=== ARTICLE ===
-=-=-=-=-

But let's compare. In 1940 money, America's bill for World War II ran roughly $288 billion. In today's money, that equates to about $4.4 trillion borne by a population of 132,164,569, roughly a third of today's population.

Incursions as Excursions

We don't need to crunch any more numbers to see that financially, Americans are way ahead of the game when it comes to funding our excursions to Afghanistan and Iraq, compared with World War II.

Which is what they've turned out to be, haven't they: excursions? (Although some might say "incursions!") We've been in Afghanistan for 10 years, and almost as long in Iraq. TEN years! World War II only lasted four, killed tens of millions, cost the United States four times as much, and completely re-wrote history. Meanwhile, our politicians are throwing a pittance into the festering pots of strife in two of the most volatile parts of the world. They've been able to space out 1,000 service personnel deaths over a decade to minimize the bad press, while at the same time, consume volumes of press time trying to prove how well we're doing.

What would it take to really win this thing? Do Americans really lack the political will to "git 'er done?" What kind of real pressure are we under? Will it take another 9/11 to pump fresh blood into the war on terror?

Bush told us that it would take a long time to "defeat" terrorism, but we all know that was a pipe dream to begin with. Terrorism will never be defeated; at best, we can hope to contain most of it and punish its most virulent perpetrators. Osama bin Laden? Do you really believe that the United States could throw all its might towards defeating two fronts in World War II but can't find one man?

-=-=-=-=-

=== DATASET ===
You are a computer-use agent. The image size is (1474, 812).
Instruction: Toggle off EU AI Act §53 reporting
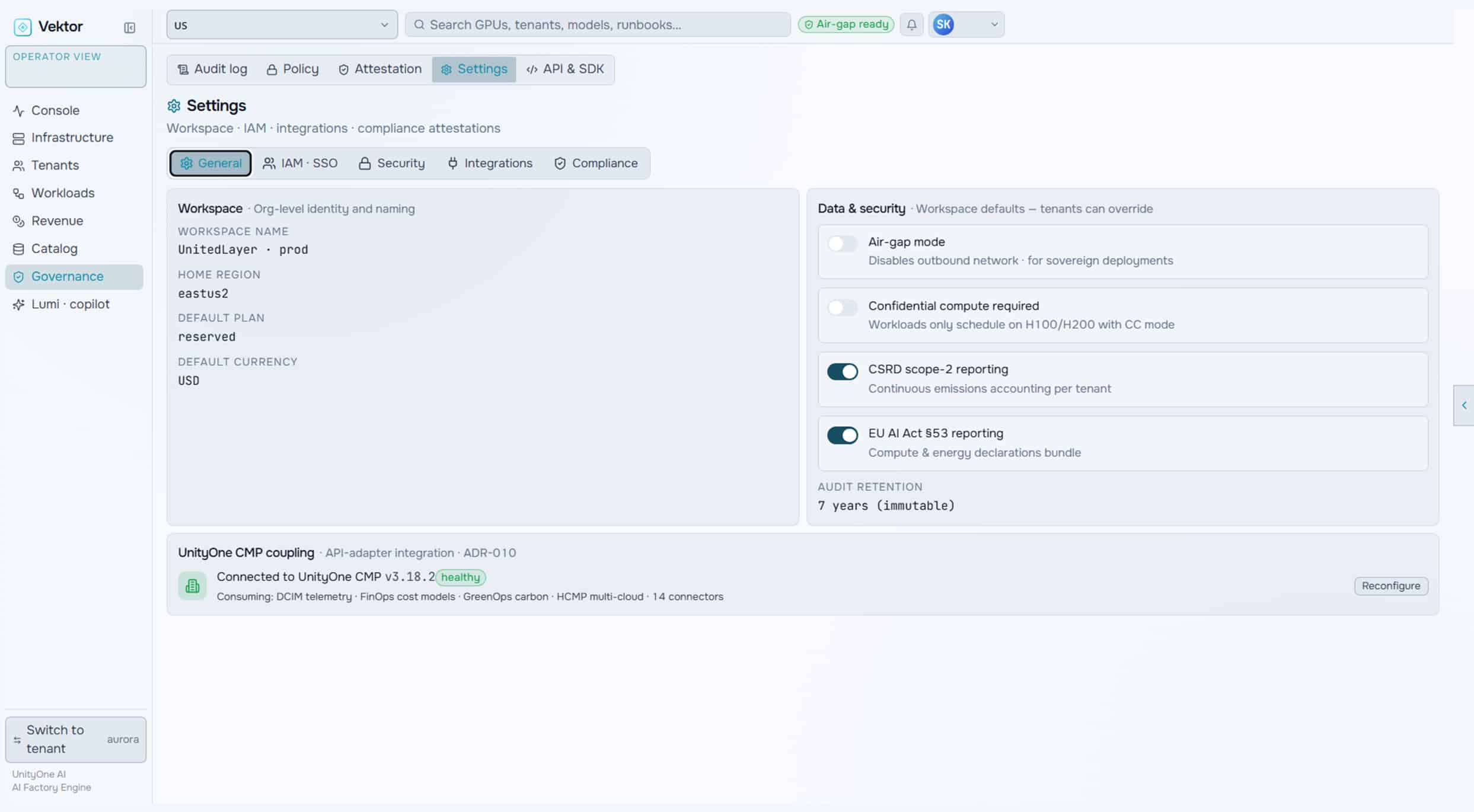pos(842,435)
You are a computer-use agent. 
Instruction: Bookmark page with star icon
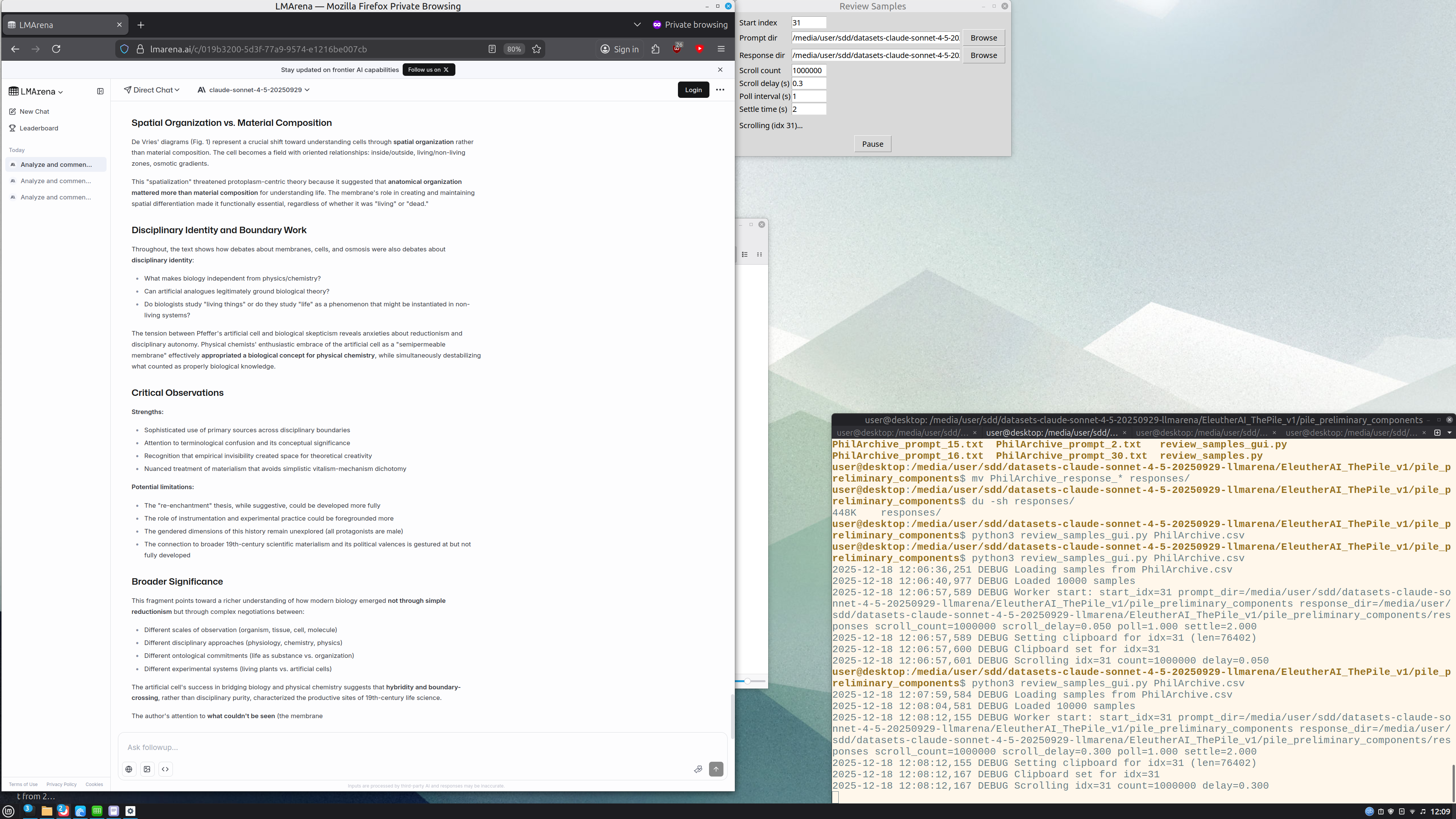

-=-=-=-=-

=== WORK TO DO ===
A: Write out the passage on war spending from "Which is what" up to and including "well we're doing.".
B: In the passage on war spending, what was America's bill for World War II in 1940 money?
The lines above come from a different source than the passage on war spending.

=== SOLUTIONS FOR EACH TASK ===
A:
Which is what they've turned out to be, haven't they: excursions? (Although some might say "incursions!") We've been in Afghanistan for 10 years, and almost as long in Iraq. TEN years! World War II only lasted four, killed tens of millions, cost the United States four times as much, and completely re-wrote history. Meanwhile, our politicians are throwing a pittance into the festering pots of strife in two of the most volatile parts of the world. They've been able to space out 1,000 service personnel deaths over a decade to minimize the bad press, while at the same time, consume volumes of press time trying to prove how well we're doing.

B: Roughly $288 billion.